What’s left? Plenty. Your marriage reshaped your entire financial profile, and divorce will do the same. Here are some of the most important financial concerns that can easily be overlooked:
1. Remember that credit scores matter
Your credit score has a big impact on your financial life, affecting your ability to secure loans, credit cards and even housing. Failing to address credit issues during divorce can lead to unintended consequences:
- If you have joint accounts with your spouse, any late payments or defaults on these accounts can harm both your credit scores. Close or refinance these accounts to protect your credit.
- Establish your individual credit history. Open new accounts in your name and monitor your credit report to catch any discrepancies or unauthorized activities.
If you have any concerns that your spouse might try to hijack your credit or anything else, consider investing in a credit monitoring system so that you can catch problems as soon as they arise.
2. Don’t forget about taxes
Taxes are another critical financial issue that can easily slip through the cracks during divorce. The following tax-related matters deserve your attention:
- Determine your filing status after divorce. This affects your tax rates, deductions, and eligibility for certain credits.
- Be aware of the tax implications of alimony and child support payments. They are treated differently for tax purposes, and these differences can impact your financial planning.
- Consider the tax consequences of property division. Selling or transferring assets can trigger capital gains taxes or other tax liabilities that you need to account for in your financial plan.
It may be necessary to hire a financial advisor to help you fully understand the potential tax implications of your decisions so that you can be prepared.
3. Protect your insurance coverage
If your insurance coverage is intertwined with your spouse’s, you may have several things to address as soon as possible:
- Determine how you will maintain health insurance coverage after divorce. You may be eligible for benefits through your own employer, through COBRA benefits or via the Affordable Care Act, but it’s essential to explore your options early.
- Evaluate the need for life insurance, especially if you have dependents or a support obligation. You might need to adjust beneficiaries or consider new policies to ensure financial security for your loved ones.
- Update property and auto insurance policies to reflect the new ownership and usage arrangements.
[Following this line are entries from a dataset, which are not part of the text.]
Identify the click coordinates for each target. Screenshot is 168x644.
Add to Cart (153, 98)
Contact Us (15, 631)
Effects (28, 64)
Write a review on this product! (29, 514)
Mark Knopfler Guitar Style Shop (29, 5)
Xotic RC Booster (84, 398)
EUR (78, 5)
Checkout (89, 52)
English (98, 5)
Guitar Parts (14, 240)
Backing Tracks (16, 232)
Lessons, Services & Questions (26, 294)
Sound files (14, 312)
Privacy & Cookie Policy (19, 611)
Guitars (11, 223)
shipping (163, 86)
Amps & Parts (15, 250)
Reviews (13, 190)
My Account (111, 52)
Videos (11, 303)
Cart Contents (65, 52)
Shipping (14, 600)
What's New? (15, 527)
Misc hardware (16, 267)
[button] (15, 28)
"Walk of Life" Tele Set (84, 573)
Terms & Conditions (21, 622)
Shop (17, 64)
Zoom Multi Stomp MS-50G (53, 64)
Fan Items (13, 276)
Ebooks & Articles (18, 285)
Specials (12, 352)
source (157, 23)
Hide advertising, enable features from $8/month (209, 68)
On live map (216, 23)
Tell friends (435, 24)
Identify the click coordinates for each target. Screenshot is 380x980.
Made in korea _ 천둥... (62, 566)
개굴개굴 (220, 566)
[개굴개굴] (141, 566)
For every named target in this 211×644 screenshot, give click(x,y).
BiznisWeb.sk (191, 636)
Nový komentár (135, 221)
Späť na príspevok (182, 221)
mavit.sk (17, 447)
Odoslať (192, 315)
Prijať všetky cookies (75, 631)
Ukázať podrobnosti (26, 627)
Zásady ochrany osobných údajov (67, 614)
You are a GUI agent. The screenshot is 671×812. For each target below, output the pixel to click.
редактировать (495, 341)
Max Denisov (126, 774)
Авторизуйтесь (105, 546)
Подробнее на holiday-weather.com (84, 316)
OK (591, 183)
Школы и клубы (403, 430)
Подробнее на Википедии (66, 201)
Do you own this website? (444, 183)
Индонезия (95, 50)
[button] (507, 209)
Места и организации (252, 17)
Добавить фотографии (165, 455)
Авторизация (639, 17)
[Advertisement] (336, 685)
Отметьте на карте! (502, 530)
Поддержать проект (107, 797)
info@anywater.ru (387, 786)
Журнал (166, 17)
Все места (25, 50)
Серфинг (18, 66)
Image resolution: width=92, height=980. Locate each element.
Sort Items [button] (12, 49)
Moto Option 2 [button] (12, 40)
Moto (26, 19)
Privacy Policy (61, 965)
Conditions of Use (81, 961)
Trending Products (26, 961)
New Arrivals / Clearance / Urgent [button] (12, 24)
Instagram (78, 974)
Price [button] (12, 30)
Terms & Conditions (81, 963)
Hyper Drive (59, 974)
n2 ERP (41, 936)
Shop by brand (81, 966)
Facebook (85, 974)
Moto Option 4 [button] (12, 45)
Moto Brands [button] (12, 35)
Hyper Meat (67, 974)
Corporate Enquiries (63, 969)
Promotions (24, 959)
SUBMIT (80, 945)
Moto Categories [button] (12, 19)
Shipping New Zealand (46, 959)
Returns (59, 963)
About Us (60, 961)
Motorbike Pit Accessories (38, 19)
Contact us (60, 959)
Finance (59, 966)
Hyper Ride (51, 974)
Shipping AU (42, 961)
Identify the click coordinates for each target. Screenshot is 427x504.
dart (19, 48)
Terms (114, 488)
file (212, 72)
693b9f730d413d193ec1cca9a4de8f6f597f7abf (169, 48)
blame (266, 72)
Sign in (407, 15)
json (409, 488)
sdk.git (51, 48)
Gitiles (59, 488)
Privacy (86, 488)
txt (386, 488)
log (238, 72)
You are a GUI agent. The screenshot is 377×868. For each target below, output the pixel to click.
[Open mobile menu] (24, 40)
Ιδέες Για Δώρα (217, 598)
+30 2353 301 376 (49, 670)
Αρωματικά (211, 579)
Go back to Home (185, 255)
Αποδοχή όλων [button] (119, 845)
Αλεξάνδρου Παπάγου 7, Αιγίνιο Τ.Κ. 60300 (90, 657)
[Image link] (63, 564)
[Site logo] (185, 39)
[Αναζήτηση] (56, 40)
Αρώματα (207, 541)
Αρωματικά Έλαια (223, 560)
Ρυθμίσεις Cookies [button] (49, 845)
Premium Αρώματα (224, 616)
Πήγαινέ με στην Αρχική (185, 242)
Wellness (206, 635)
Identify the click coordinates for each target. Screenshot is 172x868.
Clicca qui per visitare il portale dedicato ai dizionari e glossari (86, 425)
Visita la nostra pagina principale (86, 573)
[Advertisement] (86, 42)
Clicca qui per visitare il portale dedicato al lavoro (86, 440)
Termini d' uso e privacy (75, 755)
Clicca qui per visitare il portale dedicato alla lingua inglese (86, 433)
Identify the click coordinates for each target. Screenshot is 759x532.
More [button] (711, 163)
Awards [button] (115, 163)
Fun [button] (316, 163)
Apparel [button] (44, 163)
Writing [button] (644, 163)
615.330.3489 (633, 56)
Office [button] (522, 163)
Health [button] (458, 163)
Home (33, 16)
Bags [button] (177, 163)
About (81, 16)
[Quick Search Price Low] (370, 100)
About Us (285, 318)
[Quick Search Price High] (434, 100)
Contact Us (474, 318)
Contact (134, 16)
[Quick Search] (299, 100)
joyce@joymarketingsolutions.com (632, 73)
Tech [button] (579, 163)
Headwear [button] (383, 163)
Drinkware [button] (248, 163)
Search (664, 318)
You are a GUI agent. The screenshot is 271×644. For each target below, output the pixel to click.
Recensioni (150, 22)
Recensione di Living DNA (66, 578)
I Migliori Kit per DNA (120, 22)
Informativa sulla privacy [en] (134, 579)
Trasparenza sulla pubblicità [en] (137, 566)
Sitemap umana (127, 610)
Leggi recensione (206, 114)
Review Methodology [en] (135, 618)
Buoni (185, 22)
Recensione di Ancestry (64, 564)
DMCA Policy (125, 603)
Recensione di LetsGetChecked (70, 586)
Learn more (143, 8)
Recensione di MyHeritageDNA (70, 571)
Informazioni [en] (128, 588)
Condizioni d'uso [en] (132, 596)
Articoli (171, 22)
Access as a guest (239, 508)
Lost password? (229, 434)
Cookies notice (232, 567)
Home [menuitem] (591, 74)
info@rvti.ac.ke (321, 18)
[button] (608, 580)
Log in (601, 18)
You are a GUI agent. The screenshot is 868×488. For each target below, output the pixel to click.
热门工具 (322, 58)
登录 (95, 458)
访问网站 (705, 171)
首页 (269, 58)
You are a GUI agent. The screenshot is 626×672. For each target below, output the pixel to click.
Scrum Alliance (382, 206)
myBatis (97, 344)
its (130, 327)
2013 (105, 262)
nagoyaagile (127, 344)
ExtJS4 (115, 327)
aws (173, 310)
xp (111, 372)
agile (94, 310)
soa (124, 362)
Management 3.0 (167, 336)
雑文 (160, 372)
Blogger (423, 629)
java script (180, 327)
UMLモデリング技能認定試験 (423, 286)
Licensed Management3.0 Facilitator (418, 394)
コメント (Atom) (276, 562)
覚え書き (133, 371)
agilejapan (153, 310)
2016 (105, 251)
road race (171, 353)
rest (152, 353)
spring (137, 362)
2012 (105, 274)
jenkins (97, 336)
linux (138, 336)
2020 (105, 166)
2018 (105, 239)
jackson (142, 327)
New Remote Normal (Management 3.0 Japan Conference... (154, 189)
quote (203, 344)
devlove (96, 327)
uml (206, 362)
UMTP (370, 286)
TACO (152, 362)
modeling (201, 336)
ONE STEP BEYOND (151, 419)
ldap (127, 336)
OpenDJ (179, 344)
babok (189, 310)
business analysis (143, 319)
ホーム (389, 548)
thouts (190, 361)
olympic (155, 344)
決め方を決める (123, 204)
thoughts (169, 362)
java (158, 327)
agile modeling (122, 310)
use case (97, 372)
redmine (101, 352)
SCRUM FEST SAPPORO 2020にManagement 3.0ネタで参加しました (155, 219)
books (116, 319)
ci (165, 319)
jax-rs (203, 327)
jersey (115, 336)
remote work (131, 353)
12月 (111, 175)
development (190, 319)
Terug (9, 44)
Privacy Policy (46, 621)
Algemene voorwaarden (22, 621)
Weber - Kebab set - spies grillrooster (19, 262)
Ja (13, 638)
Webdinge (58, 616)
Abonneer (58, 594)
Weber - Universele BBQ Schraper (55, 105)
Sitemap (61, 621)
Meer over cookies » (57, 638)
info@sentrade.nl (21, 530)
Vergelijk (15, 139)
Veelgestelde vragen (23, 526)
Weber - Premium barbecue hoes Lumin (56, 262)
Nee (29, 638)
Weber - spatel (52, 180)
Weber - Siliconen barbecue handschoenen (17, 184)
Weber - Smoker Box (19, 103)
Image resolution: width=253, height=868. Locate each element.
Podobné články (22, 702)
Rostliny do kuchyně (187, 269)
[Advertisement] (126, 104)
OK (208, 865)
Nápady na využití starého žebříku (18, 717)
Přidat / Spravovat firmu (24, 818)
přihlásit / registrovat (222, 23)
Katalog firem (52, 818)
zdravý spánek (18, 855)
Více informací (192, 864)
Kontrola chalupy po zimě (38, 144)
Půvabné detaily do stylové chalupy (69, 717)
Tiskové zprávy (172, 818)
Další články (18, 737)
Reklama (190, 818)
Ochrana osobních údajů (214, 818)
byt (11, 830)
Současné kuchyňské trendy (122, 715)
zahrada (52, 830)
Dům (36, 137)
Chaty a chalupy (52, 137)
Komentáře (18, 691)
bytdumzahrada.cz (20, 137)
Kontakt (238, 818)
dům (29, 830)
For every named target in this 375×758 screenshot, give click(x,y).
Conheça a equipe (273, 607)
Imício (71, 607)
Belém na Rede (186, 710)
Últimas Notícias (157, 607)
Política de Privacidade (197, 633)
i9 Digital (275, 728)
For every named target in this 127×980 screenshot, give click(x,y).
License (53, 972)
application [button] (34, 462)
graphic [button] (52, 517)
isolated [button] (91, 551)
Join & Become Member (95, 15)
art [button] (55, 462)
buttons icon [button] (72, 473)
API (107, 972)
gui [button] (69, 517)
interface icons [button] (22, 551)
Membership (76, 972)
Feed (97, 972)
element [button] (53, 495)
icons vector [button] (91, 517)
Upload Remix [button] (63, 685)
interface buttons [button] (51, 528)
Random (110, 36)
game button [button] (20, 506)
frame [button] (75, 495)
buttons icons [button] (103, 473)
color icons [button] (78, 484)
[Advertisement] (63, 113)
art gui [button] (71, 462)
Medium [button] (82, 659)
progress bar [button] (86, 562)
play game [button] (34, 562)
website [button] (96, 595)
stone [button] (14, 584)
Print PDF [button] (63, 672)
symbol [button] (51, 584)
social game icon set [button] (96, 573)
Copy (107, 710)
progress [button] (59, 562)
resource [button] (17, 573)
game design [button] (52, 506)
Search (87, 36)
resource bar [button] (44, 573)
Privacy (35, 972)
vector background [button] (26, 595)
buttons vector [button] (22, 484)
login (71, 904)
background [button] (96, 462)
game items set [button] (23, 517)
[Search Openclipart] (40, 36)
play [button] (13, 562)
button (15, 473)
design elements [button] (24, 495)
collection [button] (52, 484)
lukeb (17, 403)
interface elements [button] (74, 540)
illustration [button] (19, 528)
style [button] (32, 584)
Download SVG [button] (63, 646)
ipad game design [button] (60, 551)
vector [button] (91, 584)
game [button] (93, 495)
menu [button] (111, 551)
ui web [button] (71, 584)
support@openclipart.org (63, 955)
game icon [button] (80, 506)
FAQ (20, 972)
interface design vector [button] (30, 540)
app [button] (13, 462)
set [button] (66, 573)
This will help avoid disputes and ensure proper coverage.
Neglecting to address any of these issues can lead to gaps in your coverage and serious financial vulnerability.
4. Stick to a monthly budget
Divorce often results in significant changes to your income and expenses. Establishing a realistic monthly budget is the best way to make sure that you land on your feet:
- Account for any changes in income, and look at all revenue streams, including alimony, child support or potential job changes. Adjust your post-divorce budget accordingly.
- Consider any additional expenses related to the divorce, such as legal fees, moving costs or the expense of setting up a new household.
- If you have children, ensure that your budget includes their needs and expenses for things like education, healthcare and extracurriculars.
Seeking guidance from financial professionals or those who specialize in divorce can help you make informed decisions and navigate these complex financial waters with confidence. Remember, being proactive about your finances during divorce can pave the way for a more secure and stable future.